Yesterday, one of my best friends/roommate spent her time with a guy she had met the previous weekend at Stagecoach. It was a typical drunken meeting: spying each other across the way, one person working up the courage to say hi, and then talking, laughing, and eventually exchanging numbers.
Usually, in today’s world, that would be it. The next morning would come, and groggy and hungover, a text may or may not be sent, and the ensuing conversation would eventually peter out into the ether. End scene.
However, as luck would have it, this did not end in the typical fashion. In fact, John* turned out to be a really awesome guy. So awesome, in fact, that he seems a bit unreal when compared to the hordes of individuals we women have come to accept as ‘men’.
He treats Leah* like a princess: compliments, opening the door, paying for her, and overall being the consummate gentleman. He was able to converse with me freely, obviously feeling confident and at ease. And the biggest gold star came from the fact that he didn’t once try to sleep with her.
As one of her best friends, I am so incredibly happy and excited.
As a woman, I am so, so envious.
In my dating experience, when I have expressed that I want to wait before we sleep together, I’ve been called a “prude” or “dick-tease”. Men try to flatter me with “but I want you” or “but you’re so hot!” or guilt me with “well why did you even invite me over, then?” *angry huff*.
This has become so normal that I pretty much expect it to be a reality every single time I go on a date. And if the guy doesn’t try to immediately get in my pants, I internally believe that he doesn’t find me attractive.
Let’s just pause there for a moment. This has become so “normal” that if a guy doesn’t want to immediately screw me, he’s either a) a pussy, b) not attracted to me, or c) not really a ‘man’.
Sex has fallen victim to the instant gratification mentality. No longer is it an act to be treasured, valued, or treated with respect. In fact, it is frequently used as an icebreaker, helped along with copious amounts of alcohol.

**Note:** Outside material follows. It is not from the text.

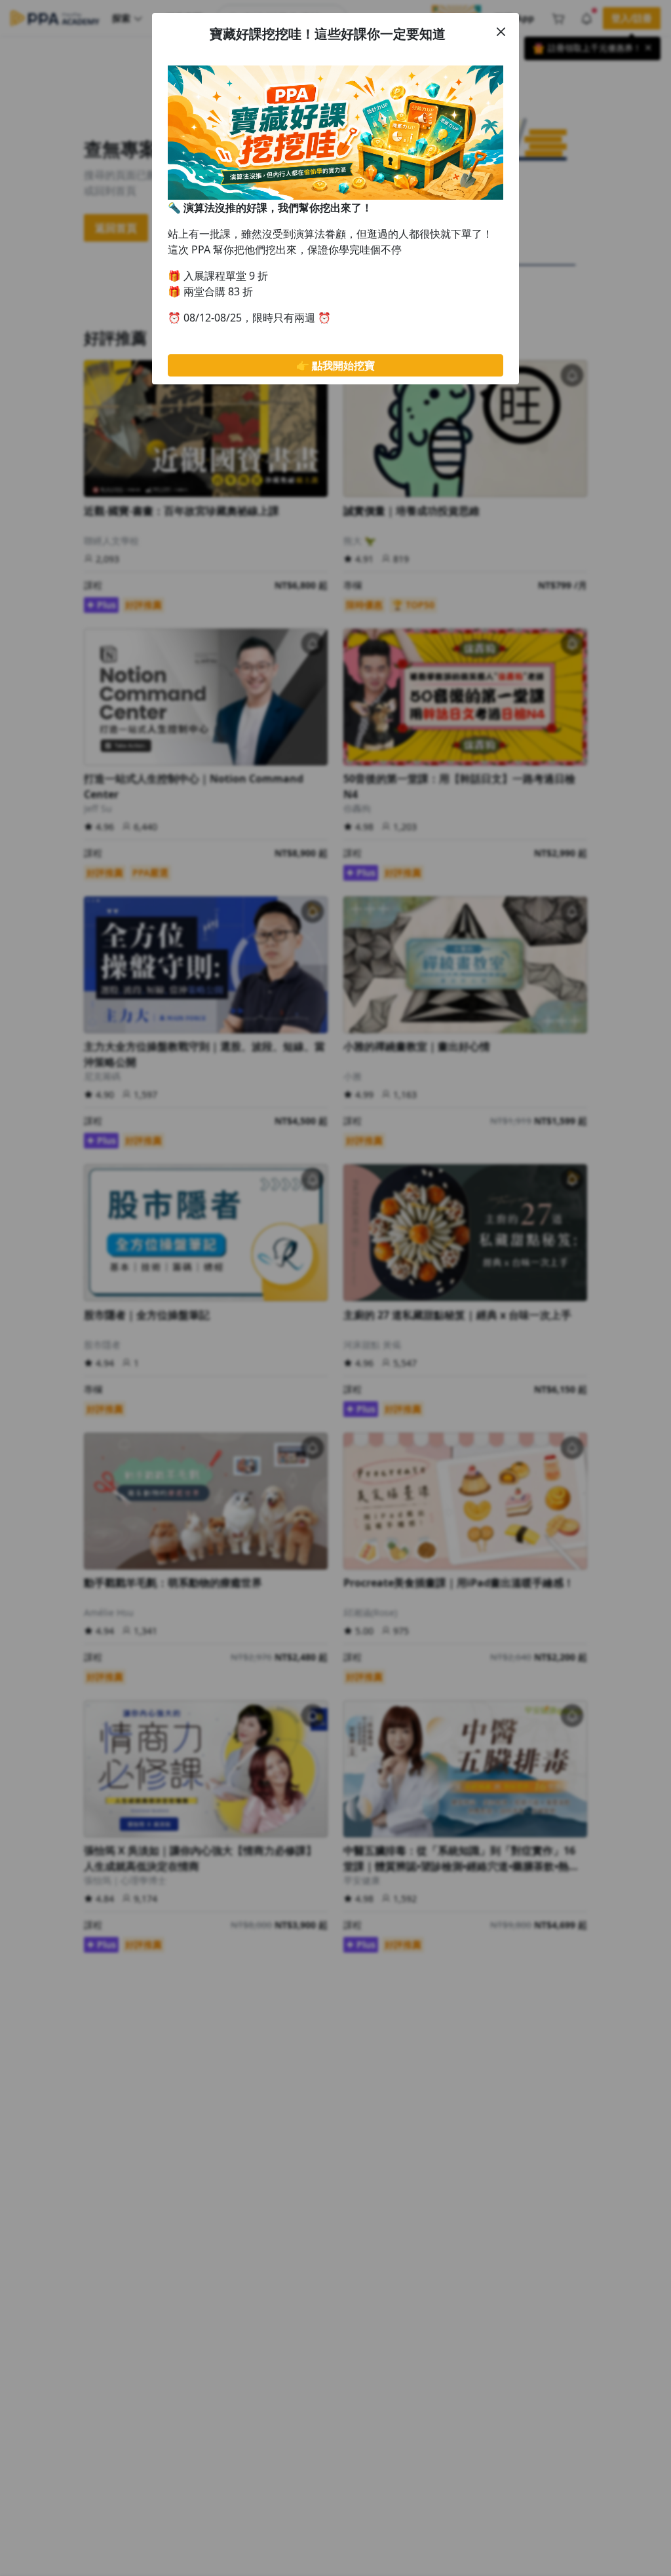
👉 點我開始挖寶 (335, 365)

There is nothing wrong with wanting sex. In fact, I’d say that if you’re in a relationship and a day goes by without it, that’s a sad day. Physical intimacy is an amazing way to connect with your partner while also selfishly enjoying all the personal pleasure that comes with it. And it has been argued that there is a time and place for just using sex for selfish pleasure if that’s what the other person wants as well.

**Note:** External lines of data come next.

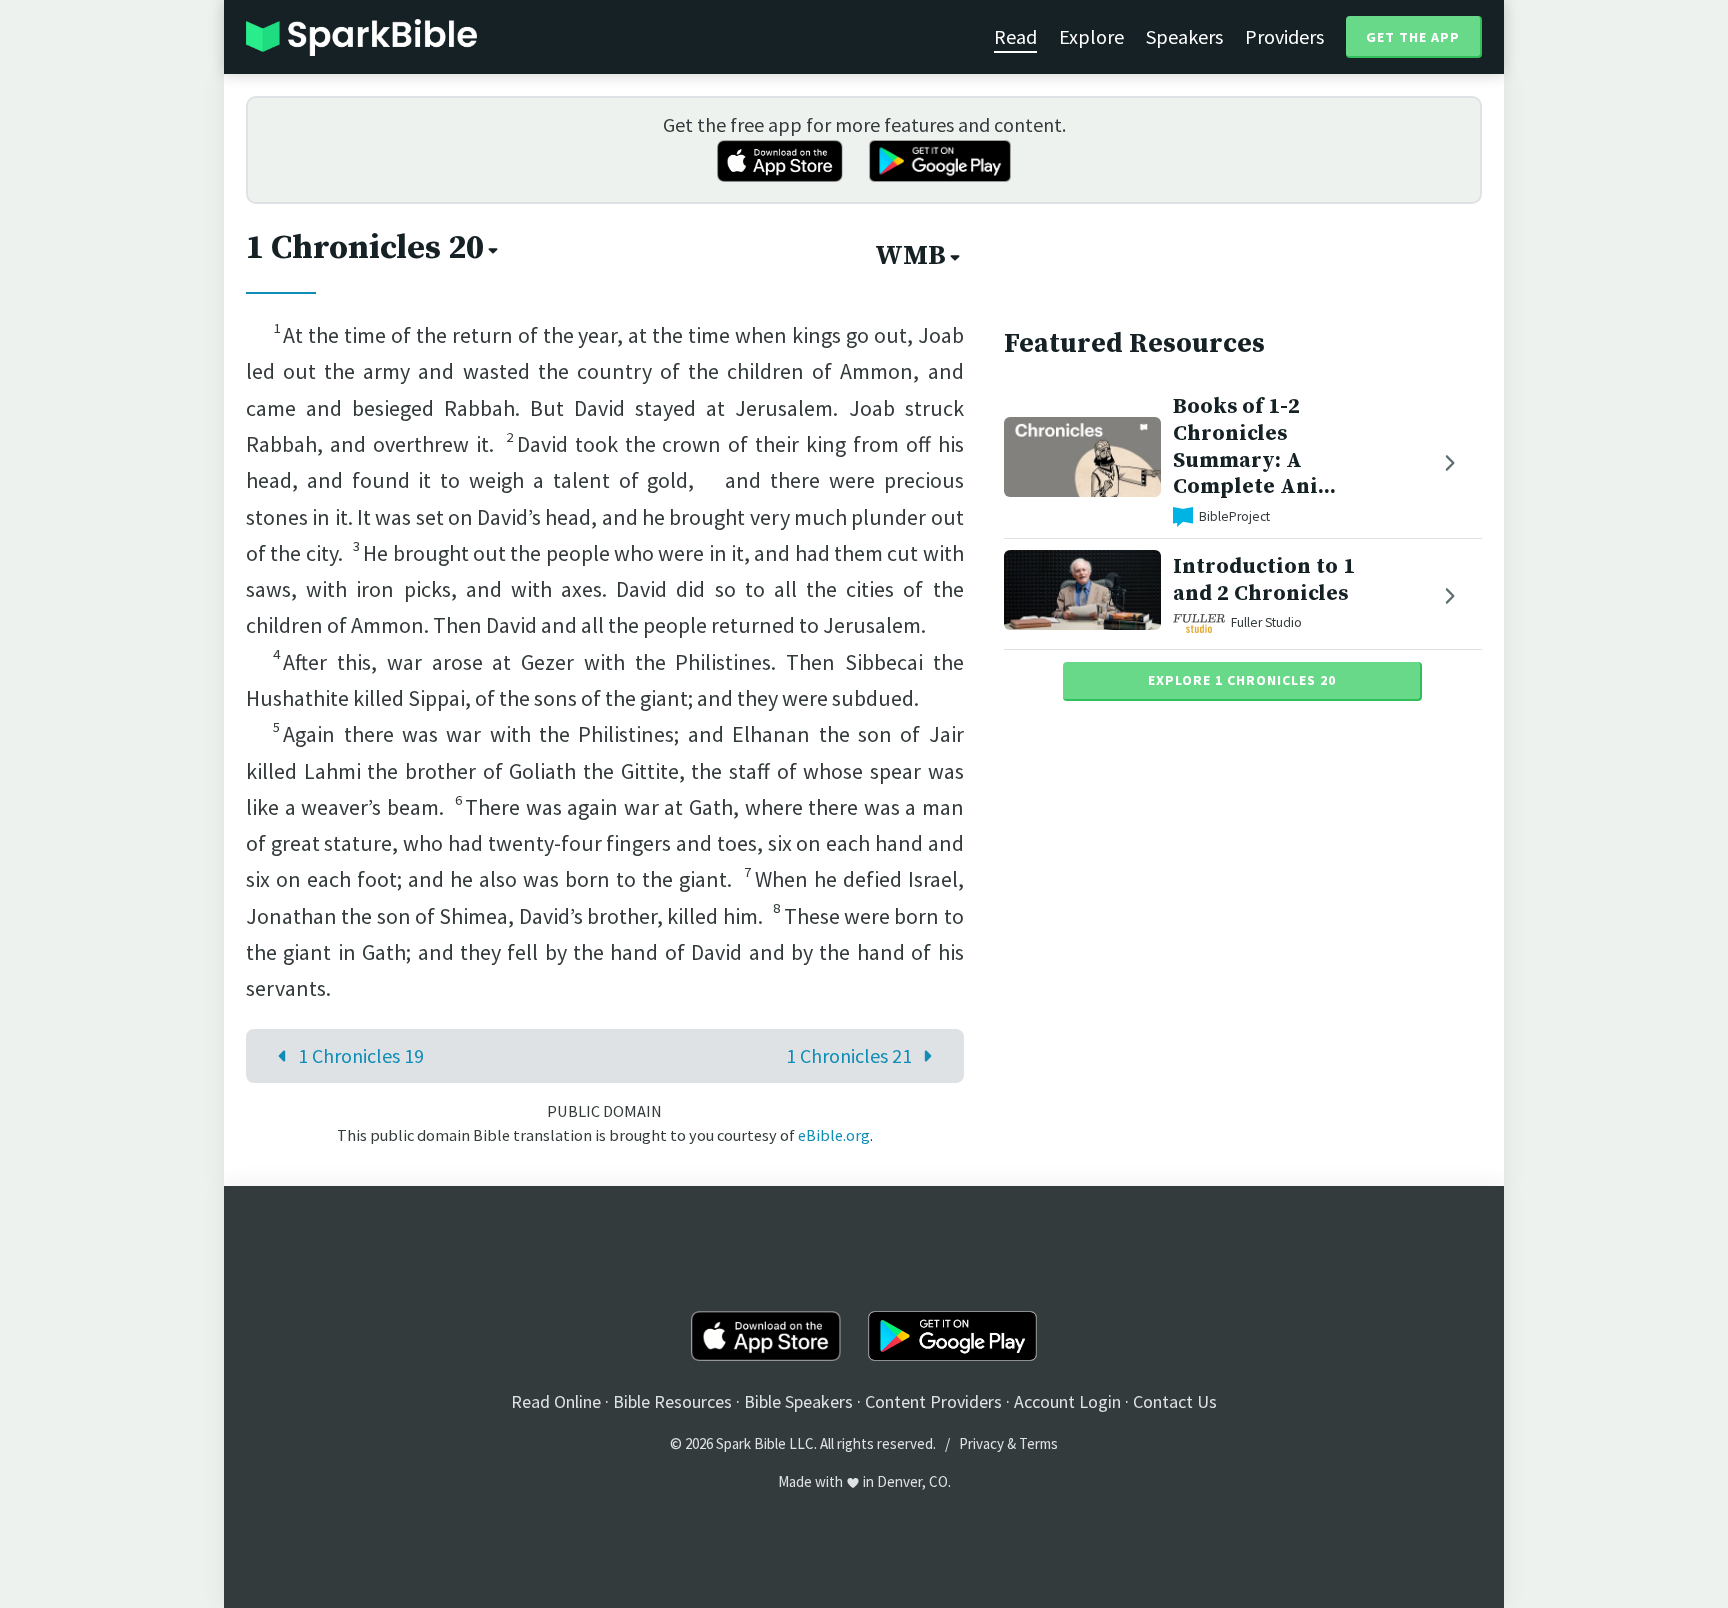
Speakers (1184, 36)
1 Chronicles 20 (365, 248)
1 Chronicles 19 (361, 1055)
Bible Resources (672, 1401)
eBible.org (834, 1135)
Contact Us (1175, 1401)
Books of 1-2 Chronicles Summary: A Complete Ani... (1254, 446)
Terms (1038, 1443)
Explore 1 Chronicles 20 (1242, 680)
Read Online (556, 1401)
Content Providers (933, 1401)
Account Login (1067, 1401)
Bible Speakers (798, 1401)
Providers (1284, 36)
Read (1015, 36)
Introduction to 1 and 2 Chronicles (1264, 580)
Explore (1091, 36)
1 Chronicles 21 (849, 1055)
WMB (910, 256)
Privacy (981, 1443)
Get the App (1413, 37)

However, you cannot sustain or grow emotional health on sex alone. This is akin to trying to survive on eating nothing but cookies, candy, and cake. Don’t get me wrong-dessert is awesome. One bite of a creamy custard or warm slice of pie can send you in to ecstasies. A life without dessert is a very miserable life, indeed.
And yet, imagine your body trying to survive off of a steady diet of ONLY dessert. A constant influx of sugar and simple carbs. Your taste buds may be happy, but your body receives nothing of substance. Your systems begin to function improperly. Obesity starts. Cavities form. The pervading sense of ‘ick’ becomes normal. In short, there is zero physical progress, and in fact, some pretty significant decline.

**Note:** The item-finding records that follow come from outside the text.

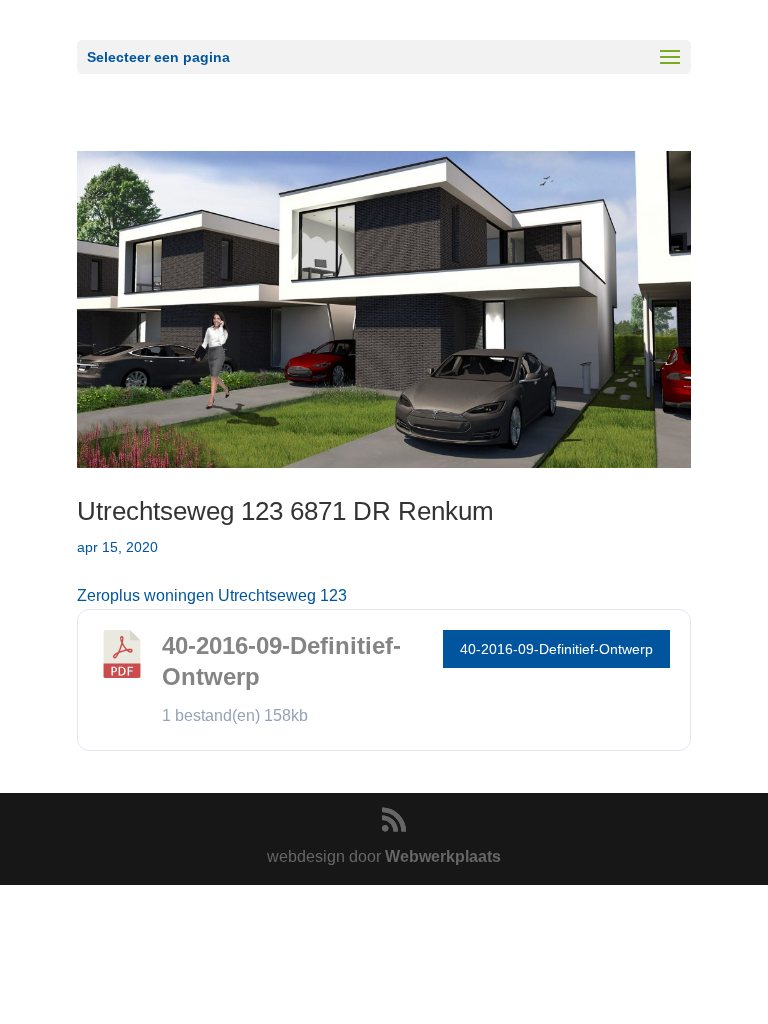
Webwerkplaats (443, 856)
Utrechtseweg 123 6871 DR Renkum (285, 511)
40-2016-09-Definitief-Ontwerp (556, 649)
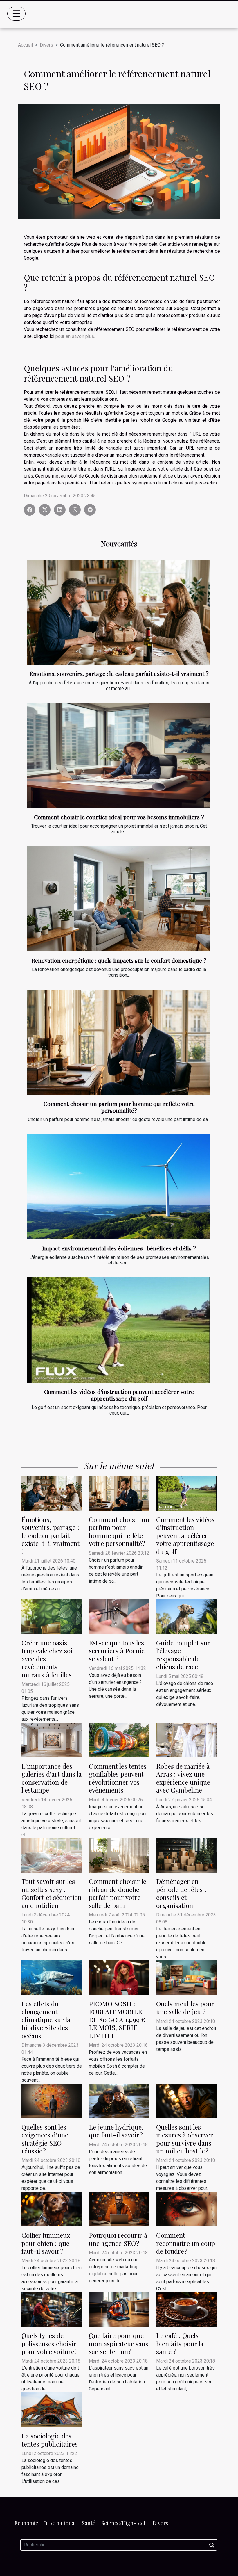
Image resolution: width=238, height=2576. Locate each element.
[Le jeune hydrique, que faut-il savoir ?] (119, 2100)
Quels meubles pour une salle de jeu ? (185, 2007)
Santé (88, 2523)
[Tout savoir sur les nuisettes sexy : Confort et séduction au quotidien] (51, 1855)
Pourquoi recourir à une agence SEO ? (118, 2239)
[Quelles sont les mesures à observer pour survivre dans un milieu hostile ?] (186, 2100)
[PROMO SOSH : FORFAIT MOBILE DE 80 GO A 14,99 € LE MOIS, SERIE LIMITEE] (119, 1977)
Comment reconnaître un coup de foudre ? (185, 2243)
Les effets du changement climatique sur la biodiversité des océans (45, 2019)
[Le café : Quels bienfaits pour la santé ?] (186, 2309)
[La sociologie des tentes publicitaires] (51, 2409)
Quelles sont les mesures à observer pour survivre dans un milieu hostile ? (184, 2138)
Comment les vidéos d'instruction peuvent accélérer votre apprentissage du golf (119, 1395)
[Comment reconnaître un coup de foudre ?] (186, 2209)
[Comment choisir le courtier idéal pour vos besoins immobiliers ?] (118, 755)
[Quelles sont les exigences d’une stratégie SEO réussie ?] (51, 2100)
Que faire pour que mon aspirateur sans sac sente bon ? (118, 2343)
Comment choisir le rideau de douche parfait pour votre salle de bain (117, 1893)
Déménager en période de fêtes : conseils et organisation (181, 1893)
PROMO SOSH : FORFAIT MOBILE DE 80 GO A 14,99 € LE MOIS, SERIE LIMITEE (117, 2019)
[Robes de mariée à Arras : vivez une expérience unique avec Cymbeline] (186, 1740)
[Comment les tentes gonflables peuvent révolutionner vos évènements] (119, 1740)
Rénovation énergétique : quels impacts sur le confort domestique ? (119, 960)
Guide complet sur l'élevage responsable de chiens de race (183, 1654)
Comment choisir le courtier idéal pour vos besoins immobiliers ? (119, 817)
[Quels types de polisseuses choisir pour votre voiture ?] (51, 2309)
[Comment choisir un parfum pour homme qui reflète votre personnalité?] (118, 1042)
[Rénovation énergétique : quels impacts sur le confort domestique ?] (118, 899)
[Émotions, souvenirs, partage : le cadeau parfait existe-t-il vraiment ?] (118, 612)
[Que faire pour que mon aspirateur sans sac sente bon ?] (119, 2309)
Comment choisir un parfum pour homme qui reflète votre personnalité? (119, 1107)
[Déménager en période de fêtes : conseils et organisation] (186, 1855)
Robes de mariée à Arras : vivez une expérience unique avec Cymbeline (183, 1777)
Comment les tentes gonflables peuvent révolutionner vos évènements (118, 1777)
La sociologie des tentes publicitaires (49, 2439)
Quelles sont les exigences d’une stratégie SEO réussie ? (44, 2138)
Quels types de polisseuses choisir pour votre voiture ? (49, 2343)
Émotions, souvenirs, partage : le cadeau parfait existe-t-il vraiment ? (119, 673)
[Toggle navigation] (16, 14)
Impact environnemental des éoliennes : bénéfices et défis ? (119, 1248)
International (60, 2523)
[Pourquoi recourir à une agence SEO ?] (119, 2209)
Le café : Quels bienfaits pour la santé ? (179, 2343)
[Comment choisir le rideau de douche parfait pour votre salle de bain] (119, 1855)
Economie (26, 2523)
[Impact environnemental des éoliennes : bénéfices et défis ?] (118, 1186)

When you fill up on a good meal, dessert is something that tops it off and sends the experience over the edge. This is because it follows good, real nutrients. You are able to enjoy the indulgence because you have taken care of your basic needs first.
This truth is evident in relationships. If you are constantly grabbing just for sex, your relationships will never flourish. Your mental and emotional needs will never receive the building blocks they need from real, honest, person-to-person interaction.
In a relationship, there will be times when you have to eat the broccoli because it’s good for you, not because you want to. You will have to pay attention to how each interaction makes you feel and take the time to make sure that it is all net positive, both for you AND your partner. Just like time-consuming homemade meals are the best for the body, so too are conversations, interactions, and efforts that are given the time and energy they deserve the best for relationships.
Truth be told, you can tell a person’s maturity level by how they regard sex. Just as a child wants to live on Sour Patch Kids alone, a young-minded boy or girl simply wants all of the pleasure of a relationship without the meat. Sadly, both the child and the immature adult have not yet learned of how good you feel both physically and mentally when you feed your body and your emotions what they need to thrive.
A relationship is a privilege. It is an amazing opportunity to weave an unbreakable bond of trust, love, laughter, tears, successes, failures, communication, and most of all, respect.
Respect yourself enough to want the homemade chocolate cake, not the stale store-bought cookies fluorescent with cheap food coloring and crumbling exterior.
Respect yourself enough to wait for someone who appreciates the effort that goes into a three course meal, and who eagerly pitches in to help.
Respect yourself enough to gather the ingredients for a meal yourself, so you don’t show up empty-handed.
Most of all, respect yourself enough to know that dessert tastes sweeter after the meal. Don’t fall victim to the junk food of life; love yourself enough to know that for each shiny, tempting bag of chips, there is a less flashy, more filling pot-roast waiting on the table. And remember, if you fill up on junk food, you often lose your appetite for the good stuff.
And oh, how that good stuff is SO worth the wait.